Daumont, a Grammy-nominated rapper who performs under the name Lateef the Truthspeaker, may not be a household name to most. You won’t hear his songs on Top 40 radio stations, but you likely have heard them — either from his vast catalog of underground rap hits that date back to 1994, his pop-charting collaborations with producer Fatboy Slim or on TV.
Despite dropping several collaborative projects with members of his Quannum Projects crew — a critically lauded Bay Area indie rap outfit and label that includes artists DJ Shadow, Blackalicious and Lyrics Born —Daumont only recently released his proper solo debut, Firewire, on Nov. 8. The album is out now on Quannum.
The album features Daumont doing what his longtime fans know him best for: delivering thought-provoking and genre-bending music.
Songs range from melodic new wave-y jams (“Testimony,” “Left Alone”) and social commentary over electro-pop (“Hardship Enterprise”) to firebrand calls to arms (“We the People”) and straight-up hip-hop bangers (“Let’s Get Up”). The album also features Bay Area stalwarts Dan the Automator, Del the Funky Homosapien and The Grouch, among others.
It’s Daumont’s distinctive flow and versatility that set him apart from the beginning, when he and Lyrics Born released “The Album” as Latyrx in 1997. Now an indie-rap classic, the album featured the single “Lady Don’t Tek No.”
“It still gets plays in the club today,” he said. “It’s 13 years old. It’s like an adolescent.”
Now 37 and residing in Union City, the Oakland native has a different take on the music industry.
“Fame doesn’t equal financial stability and vice versa,” he said while sitting outside of Paddy’s Coffee House, a regular stop for the artist. “I’ve never put too much stock in 'who’s big when' anyway. I’ve been in [the industry] long enough to see people rise and fall.”
Daumont himself has had a fair share of the limelight. He’s toured the globe several times over, earned a Grammy nod for the 2005 single “Wonderful Night” with Fatboy Slim and appeared on national TV with a spot on David Letterman with DJ Shadow and Q-Tip in 2006.
Having been in the game for two decades, he’s learned more than a few tricks about how to turn a profit in what he describes as “a wasteland of an industry.”
Daumont and members of Quannum created licensing company Yeah Music and Sound to make original compositions and license their music for commercials for clients such as Adidas, McDonald’s and GMC.
Their most notable TV spot was last Christmas season’s popular “Is It Time Yet?” Target ad, which featured children opening Christmas gifts in reverse to Daumont rapping on the Blackalicious song “Toy Jackpot.”
The commercial earned him a hefty paycheck, “way more” than record sales would amount to, he said.
But money and fame have never been the motivation for Daumont.
“I don’t really do what I do to be famous. If that’s a byproduct of what I do, that’s great. While I have a good relationship with money, that’s not necessarily a goal either,” he says. “I make art that hopefully speaks to people, that conveys the commonality of the human spirit.”
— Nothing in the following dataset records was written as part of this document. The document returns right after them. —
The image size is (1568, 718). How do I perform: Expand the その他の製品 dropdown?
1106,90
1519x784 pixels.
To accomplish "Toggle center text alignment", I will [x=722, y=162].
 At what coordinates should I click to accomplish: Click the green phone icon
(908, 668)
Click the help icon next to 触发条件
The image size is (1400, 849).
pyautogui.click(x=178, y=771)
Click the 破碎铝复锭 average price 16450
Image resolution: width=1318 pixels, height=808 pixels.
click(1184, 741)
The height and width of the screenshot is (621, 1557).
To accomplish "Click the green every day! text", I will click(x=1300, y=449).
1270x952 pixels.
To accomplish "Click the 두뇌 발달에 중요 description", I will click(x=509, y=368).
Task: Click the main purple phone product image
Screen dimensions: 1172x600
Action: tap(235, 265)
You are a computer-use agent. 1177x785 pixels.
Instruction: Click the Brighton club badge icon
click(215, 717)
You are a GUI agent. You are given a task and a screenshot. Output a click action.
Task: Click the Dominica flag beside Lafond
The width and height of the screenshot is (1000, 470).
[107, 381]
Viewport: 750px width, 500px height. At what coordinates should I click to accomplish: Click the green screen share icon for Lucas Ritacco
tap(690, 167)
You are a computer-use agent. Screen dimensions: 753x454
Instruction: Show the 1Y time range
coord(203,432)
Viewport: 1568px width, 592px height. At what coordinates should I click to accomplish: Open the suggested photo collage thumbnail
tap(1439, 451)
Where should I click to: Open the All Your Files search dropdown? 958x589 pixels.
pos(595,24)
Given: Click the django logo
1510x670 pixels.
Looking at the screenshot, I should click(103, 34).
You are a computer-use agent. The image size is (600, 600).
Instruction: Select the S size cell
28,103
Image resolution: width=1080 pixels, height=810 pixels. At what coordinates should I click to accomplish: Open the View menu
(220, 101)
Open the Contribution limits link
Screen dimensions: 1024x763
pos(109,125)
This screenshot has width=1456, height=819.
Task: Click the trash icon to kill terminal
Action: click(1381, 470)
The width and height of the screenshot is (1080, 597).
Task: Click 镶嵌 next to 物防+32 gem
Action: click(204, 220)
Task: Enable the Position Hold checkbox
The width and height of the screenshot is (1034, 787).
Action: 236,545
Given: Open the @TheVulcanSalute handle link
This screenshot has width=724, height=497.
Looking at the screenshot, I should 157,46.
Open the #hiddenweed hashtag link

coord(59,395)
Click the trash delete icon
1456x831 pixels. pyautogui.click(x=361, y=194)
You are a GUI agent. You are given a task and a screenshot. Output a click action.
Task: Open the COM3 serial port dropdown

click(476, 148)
On Firewire, the rapper, who also sings and produces, touches on varying subject matter. Along with his party-rocking vibe, he also tackles serious social issues. “Say What You Want” is about a cousin who was shot six times and survived. “It captures the atmosphere of what the family was going through.” Meanwhile, “Sara” deals with addiction.
“You’ll hear that and say, ‘He’s talking about my son, or my brother,’” he said.
Fresh off the heels of Firewire, Daumont has no intentions of taking a break.
“I’m hitting a point where I’m at my most prolific,” he said.
The artist is currently working on a new and highly-anticipated Latyrx album with Lyrics Born, with a mixtape dropping later this week. The album will feature production by Amp Live, Cut Chemist, DJ Shadow and more.
Daumont performs with Lyrics Born as Latyrx for back-to-back shows on Friday, Nov. 25 and Saturday, Nov. 26 at The Independent in San Francisco.